Gold scaled a six-month peak on Monday as sliding stock markets and concerns about a global economic slowdown sapped risk sentiment, driving investors to seek safety in the precious metal.
Spot gold gained 1 percent to $1,268.38 per ounce at 1:40 p.m. EST in thin trade ahead of the Christmas holiday. The metal hit its highest since late June at $1,267.13 earlier in the session.
U.S. gold futures settled $13.70 higher at $1,271.80 per ounce.
“Gold has continued to be firm here in the course of equity market weakness and an ongoing bevy of factors that are concerns for the market such as trade wars, interest rate hikes and others,” said David Meger, director of metals trading at High Ridge Futures.
Global stocks continued their downward trend for the seventh straight session as possibilities of a prolonged U.S. government shutdown and a deteriorating global economy unnerved investors.
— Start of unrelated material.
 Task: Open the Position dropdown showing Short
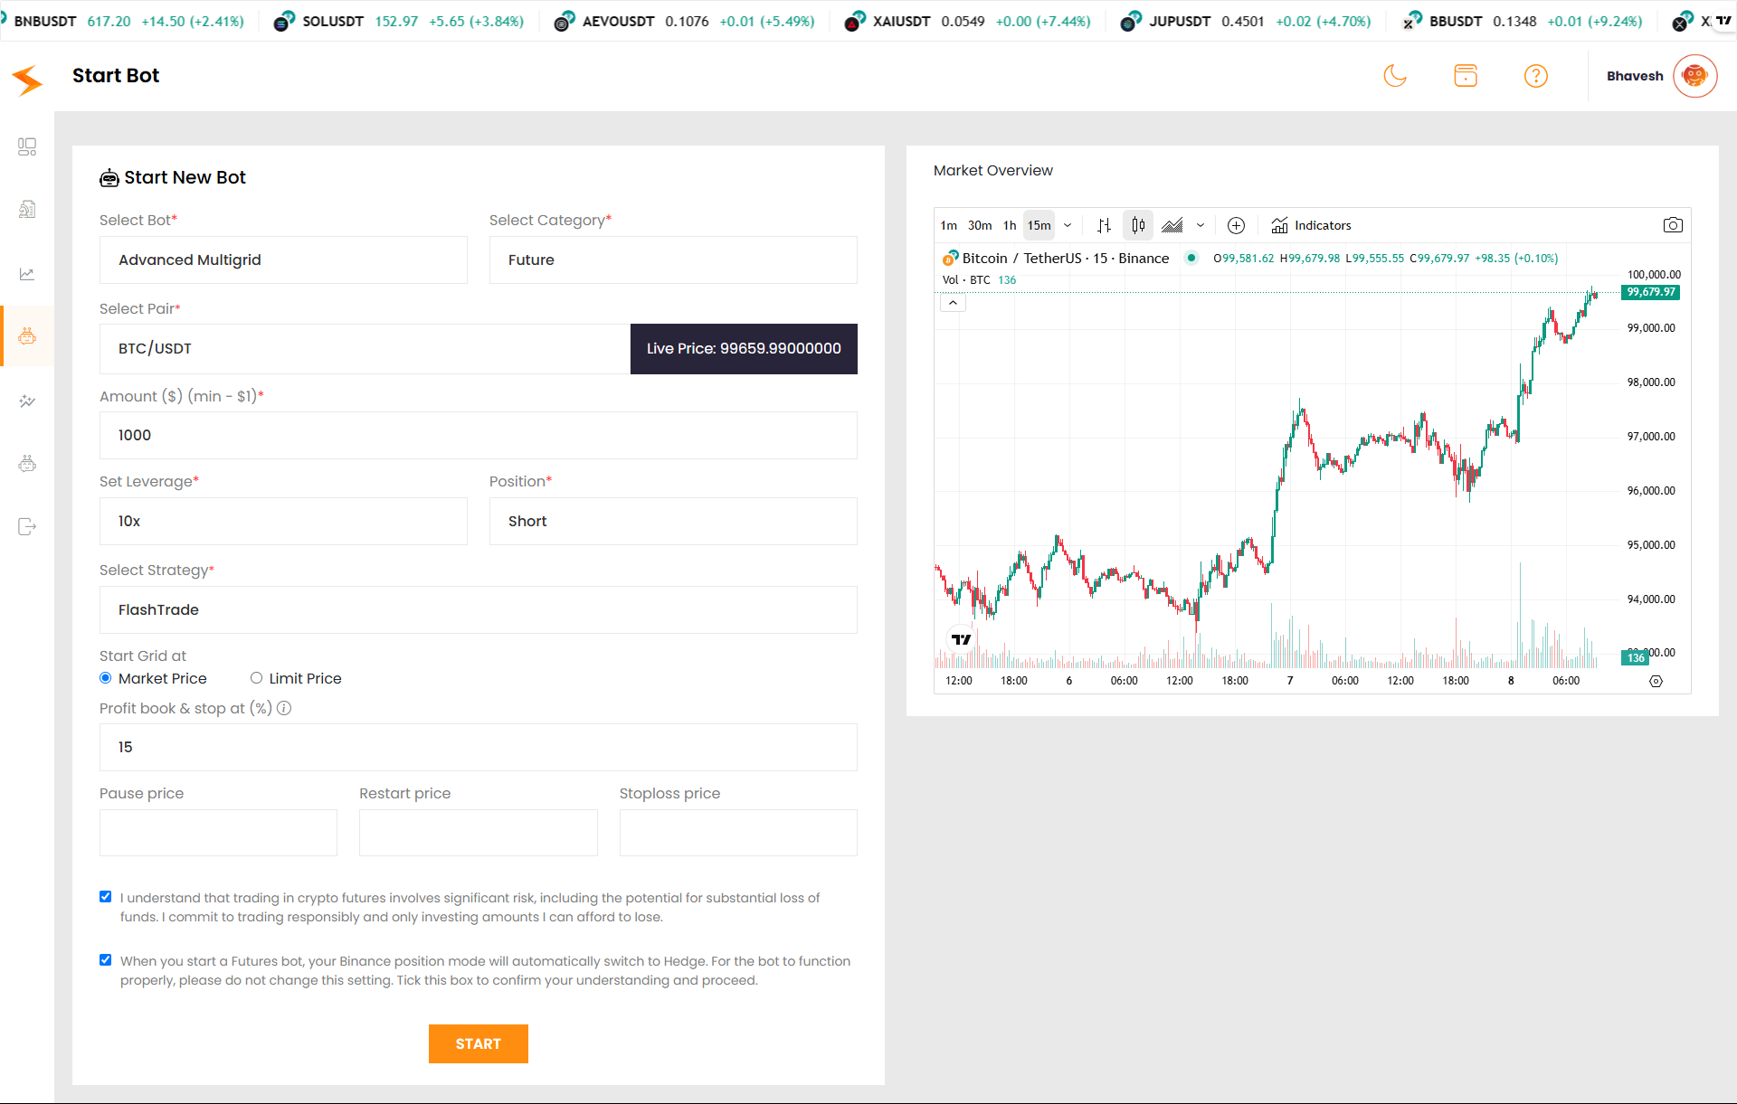click(673, 522)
“Gold prices are moderately higher on safe-haven buying interest heading into the Christmas holiday,” Kitco Metals senior analyst Jim Wyckoff wrote in a note.
“A lower U.S. dollar index today is also working in favor of the precious metals market bulls. There is marketplace unease over the U.S. government’s partial shutdown that could last a while.”
The dollar was pressured amid concerns that the U.S. Federal Reserve will keep raising rates into a weakening economy.
“If the Fed is going to continue its aggressive stance, then our economy will slow down and a recession is a possibility. There is just so much negative news, that I cannot see gold do anything but go up,” said Walter Pehowich, executive vice president of investment services at Dillon Gage Metals.
Gold, seen as a safe investment during political and financial uncertainties, has risen about 9 percent from a 19-month low of $1,159.96 in mid-August.
An increase in net long positions among speculators and a rise in the holdings of the SPDR Gold Trust, the world’s largest gold-backed exchange-traded fund, indicated bolstered interest in the metal.
Net long positions in Comex gold increased to a six-month high in the week to Dec. 18, while holdings of the SPDR rose to their highest since mid-August on Friday.
Among other metals, palladium rose .6 percent to $1,239.00 per ounce.
Silver rose 1 percent to $14.74, while platinum fell .2 percent to $785.50 per ounce.